Помню, мы начали обсуждать состав министерства и некоторые из нас находили его соответствующим настоящему моменту. На мои замечания, что вряд ли социалист Керенский может быть полезен в составе министерства, мне ответили: «Кто знает, он может успокоить рабочих, левое крыло Думы и несколько утихомирить революционные проявления, если конечно пожелает начать работать, а не продолжать революцию»…
Уже поздно ночью, должно быть в четвертом часу, наш свитский поезд отошел вслед за «собственным».
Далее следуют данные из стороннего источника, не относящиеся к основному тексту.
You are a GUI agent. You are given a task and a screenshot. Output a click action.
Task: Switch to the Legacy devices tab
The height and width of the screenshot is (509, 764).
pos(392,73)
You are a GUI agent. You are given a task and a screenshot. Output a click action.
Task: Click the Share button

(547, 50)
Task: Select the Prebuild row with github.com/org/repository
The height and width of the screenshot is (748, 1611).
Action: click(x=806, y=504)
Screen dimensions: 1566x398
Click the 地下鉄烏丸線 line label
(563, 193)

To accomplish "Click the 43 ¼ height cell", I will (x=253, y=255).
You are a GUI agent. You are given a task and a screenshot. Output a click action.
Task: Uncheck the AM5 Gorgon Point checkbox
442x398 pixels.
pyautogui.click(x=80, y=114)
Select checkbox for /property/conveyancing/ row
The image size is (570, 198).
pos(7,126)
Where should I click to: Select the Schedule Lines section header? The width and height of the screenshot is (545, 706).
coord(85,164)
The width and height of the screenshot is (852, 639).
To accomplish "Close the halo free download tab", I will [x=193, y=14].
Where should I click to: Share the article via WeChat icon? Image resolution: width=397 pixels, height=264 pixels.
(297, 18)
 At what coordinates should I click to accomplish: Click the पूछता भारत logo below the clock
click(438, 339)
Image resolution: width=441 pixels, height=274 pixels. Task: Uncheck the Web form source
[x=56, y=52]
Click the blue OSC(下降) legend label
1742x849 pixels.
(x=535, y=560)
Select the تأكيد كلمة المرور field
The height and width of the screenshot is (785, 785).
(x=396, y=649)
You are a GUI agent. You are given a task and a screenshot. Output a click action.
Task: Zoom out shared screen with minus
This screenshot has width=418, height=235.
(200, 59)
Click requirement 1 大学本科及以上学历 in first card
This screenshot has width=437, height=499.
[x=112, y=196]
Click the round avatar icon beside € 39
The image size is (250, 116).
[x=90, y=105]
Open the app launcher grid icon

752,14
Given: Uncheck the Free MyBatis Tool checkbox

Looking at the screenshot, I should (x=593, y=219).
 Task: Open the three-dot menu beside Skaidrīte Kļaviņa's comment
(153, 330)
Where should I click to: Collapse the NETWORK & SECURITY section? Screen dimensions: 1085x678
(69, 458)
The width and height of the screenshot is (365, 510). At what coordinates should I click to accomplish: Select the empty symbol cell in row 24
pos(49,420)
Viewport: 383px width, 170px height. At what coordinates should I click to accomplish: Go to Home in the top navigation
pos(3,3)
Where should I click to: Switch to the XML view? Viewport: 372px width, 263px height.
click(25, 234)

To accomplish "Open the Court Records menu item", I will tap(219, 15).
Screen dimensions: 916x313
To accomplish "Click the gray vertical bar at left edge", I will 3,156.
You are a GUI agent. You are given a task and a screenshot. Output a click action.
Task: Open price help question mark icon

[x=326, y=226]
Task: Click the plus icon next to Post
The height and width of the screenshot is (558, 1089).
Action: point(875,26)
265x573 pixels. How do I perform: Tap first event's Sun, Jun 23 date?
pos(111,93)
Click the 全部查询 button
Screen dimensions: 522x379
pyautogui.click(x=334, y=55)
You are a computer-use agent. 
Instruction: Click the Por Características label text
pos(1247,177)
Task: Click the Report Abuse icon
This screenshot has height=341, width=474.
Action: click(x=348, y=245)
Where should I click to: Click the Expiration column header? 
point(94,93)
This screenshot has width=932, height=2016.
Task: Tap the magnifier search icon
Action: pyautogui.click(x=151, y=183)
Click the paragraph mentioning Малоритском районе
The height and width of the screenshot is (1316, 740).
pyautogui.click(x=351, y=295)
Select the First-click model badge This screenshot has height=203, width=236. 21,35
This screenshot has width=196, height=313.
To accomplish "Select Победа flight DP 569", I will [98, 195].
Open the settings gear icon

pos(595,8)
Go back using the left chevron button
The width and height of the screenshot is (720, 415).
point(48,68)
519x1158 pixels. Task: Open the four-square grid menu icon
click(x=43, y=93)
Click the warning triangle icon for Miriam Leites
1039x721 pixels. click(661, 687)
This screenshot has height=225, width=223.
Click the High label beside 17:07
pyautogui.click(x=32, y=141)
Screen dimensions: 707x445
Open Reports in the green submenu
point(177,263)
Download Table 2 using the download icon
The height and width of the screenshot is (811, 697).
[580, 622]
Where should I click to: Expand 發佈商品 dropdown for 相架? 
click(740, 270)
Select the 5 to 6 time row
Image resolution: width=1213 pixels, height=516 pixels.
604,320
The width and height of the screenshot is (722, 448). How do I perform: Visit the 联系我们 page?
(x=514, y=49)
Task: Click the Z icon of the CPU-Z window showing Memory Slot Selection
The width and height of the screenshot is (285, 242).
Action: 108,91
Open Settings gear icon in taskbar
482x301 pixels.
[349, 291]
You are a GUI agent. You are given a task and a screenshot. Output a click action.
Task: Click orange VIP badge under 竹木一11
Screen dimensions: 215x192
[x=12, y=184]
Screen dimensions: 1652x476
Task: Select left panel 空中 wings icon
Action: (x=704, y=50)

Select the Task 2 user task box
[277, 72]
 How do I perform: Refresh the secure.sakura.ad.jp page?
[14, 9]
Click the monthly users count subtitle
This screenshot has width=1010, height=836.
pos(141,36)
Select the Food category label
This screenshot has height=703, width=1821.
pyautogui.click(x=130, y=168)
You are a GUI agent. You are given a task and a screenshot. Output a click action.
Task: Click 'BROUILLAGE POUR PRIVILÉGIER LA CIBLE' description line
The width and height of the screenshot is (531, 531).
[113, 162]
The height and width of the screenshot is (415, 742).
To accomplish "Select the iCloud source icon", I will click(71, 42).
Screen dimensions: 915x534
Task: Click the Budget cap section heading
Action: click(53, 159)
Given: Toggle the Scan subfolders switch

Мы ехали в Псков к генерал-адъютанту Рузскому, надеясь, что Главнокомандующий Северного фронта поможет Царю в эти тревожные часы, когда зашаталась власть, устранить революционные крайности и даст возможность Его Величеству провести в жизнь народа спешные преобразования правления России, по возможности, более тихо по намеченной уже программе, о чем сообщено было днем 27 февраля из Ставки в Петроград. В пути на Псков мы готовили манифест, в котором Государь призывал народ к спокойствию, указывая на необходимость единодушно с ним – царем – продолжать войну с немцами. Казалось старый, считавшийся умным, спокойным Рузский сумеет поддержать Государя в это страшное время. Верил в это и сам Государь, почему и выбрал путь на Псков, а не в другое место.
Переезд Малая Вишера – Бологое – Валдай – Ст. Русса – Дно – Порхов – Псков
Среда, 1-го марта {110} .
Днем мы подходили к Старой Руссе. Огромная толпа народа заполняла всю станцию. Около часовни, которая имеется на платформе, сгруппировались монахини местного монастыря. Все смотрели с большим вниманием на наш поезд, снимали шапки, кланялись. Настроение всего народа глубоко сочувственное к Царю, поезд которого только что прошел Руссу, и я сам слышал, как монахини и другие говорили: «Слава Богу удалось хотя в окошко увидать Батюшку-Царя, а то ведь некоторые никогда не видали его».
110
Император Николай II записал 1 марта в дневнике: «Ночью повернули с М [алой] Вишеры назад, т. к. Любань и Тосно оказались занятыми восставшими. Поехали на Валдай, Дно и Псков, где остановился на ночь. Видел Рузского. Он, Данилов и Саввич обедали. Гатчина и Луга тоже оказались занятыми. Стыд и позор! Доехать до Царского не удалось. А мысли и чувства все время там! Как бедной Аликс должно быть тягостно одной переживать все эти события! Помоги нам, Господь!» (ГА РФ. Ф. 601. Оп. 1. Д. 265; Дневники императора Николая II. М., 1991. С. 625).